The chief actuary for the Centers for Medicare and Medicaid Services, a division of the Department of Health and Human Services, has released a report showing that the new national health care law will increase health care spending in the United States beyond already unsustainable levels.

During the health care debate, President Obama argued that we couldn’t afford not to pass his brand of health care reform.

“Make no mistake: The cost of our health care is a threat to our economy,” Obama told the American Medical Association last June. “It’s an escalating burden on our families and businesses. It’s a ticking time bomb for the federal budget. And it is unsustainable for the United States of America.”

But for all the talk over the past year about “bending the cost curve down,” CMS, the agency that is tasked with tracking national health  care expenditures, has now projected that the new law will actually bend the cost curve in the opposite direction. That is, up.

Not surprisingly, CMS notes that, “Numerous studies have demonstrated that individuals and families with health insurance use more health services than otherwise-similar persons without insurance.” Thus, expanding coverage will mean greater usage of health care services.

In that same AMA speech, Obama said more specifically, “If we fail to act, one out of every five dollars we earn will be spent on health care within a decade.”

But according to CMS, after the passage of ObamaCare, health care spending will eat more than one out of five dollars in the economy. Specifically, by 2019, health care spending is now projected to represent 21 percent of GDP, as opposed to an estimated 20.8 percent had the new law not passed. In dollar terms, that translates into $311 billion more in spending over the next decade. I’ve created the graph below to demonstrate this.

Liberals could respond to this report by arguing that covering 34 million additional people — as CMS projects — justifies an increase in spending that is modest relative to the more than $35 trillion we’re projected to spend on health care over the next decade. But as demonstrated by Obama’s statements above, of which I could have found numerous others, the law was sold to the American people on the basis of the fact that it would substantially reduce costs that were crippling our economy.

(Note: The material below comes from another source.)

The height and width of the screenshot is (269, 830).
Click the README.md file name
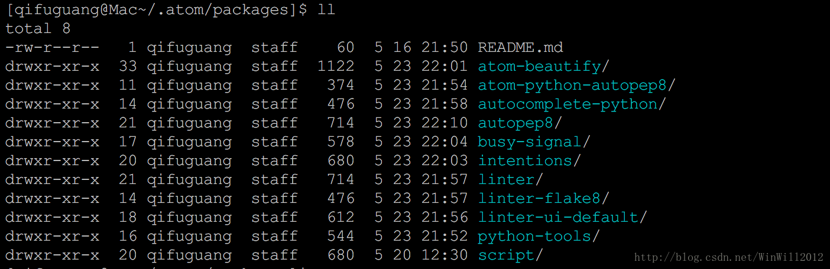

In the rest of the 38-page report, actuary Richard Foster confirms many of the arguments conservatives have been making throughout the health care process. For instance:

By delaying the major spending provisions until 2014, Democrats hid the true 10-year cost of their legislation: “Because of these transition effects and the fact that most of the coverage provisions would be in effect for only 6 of the 10 years of the budget period, the cost estimates shown in this memorandum do not represent a full 10-year cost for the new legislation,” CMS says.

Medicare cuts are unlikely to materialize: The CMS report cautions that “it is important to note that the estimated savings shown in this memorandum for one category of Medicare provisions may be unrealistic.” The reason is that if the proposed cuts to payments to hospitals, nursing facilities, and home health agencies go into effect, “roughly 15 percent of Part A providers would become unprofitable within the 10-year projection period…” The only way to resolve this problem would be to prevent the cuts, which in turn would eat up some of the projected savings from the legislation.

You can’t double count the Medicare savings: While in theory Medicare Part A cuts would extend solvency of the program by 12 years, the actuary writes, “In practice the improved (Medicare hospital insurance) financing cannot be simultaneously used to finance other Federal outlays (such as the coverage expansions) and to extend the trust fund, despite the appearance of this result from the respective accounting conventions.”

The CLASS Act is a ponzi scheme: One of the most under-reported aspects of the new health care legislation was that it creates a smaller new entitlement within the massive entitlement — a program pushed by Ted Kennedy that would allow individuals to purchase long-term care insurance through the government. But the program begins collecting premiums before paying out benefits, making it produce surpluses in the early years that Democrats claimed as deficit savings. However, CMS notes that, “After 2015, as benefits are paid, the net savings from this program will decline; in 2025 and later, projected benefits exceed premium revenues, resulting in a net Federal costs in the longer term.”

The report goes on to say that the CLASS program is likely to be used by those with more health problems, meaning it faces “a significant risk of failure as a result of adverse selection of participants.”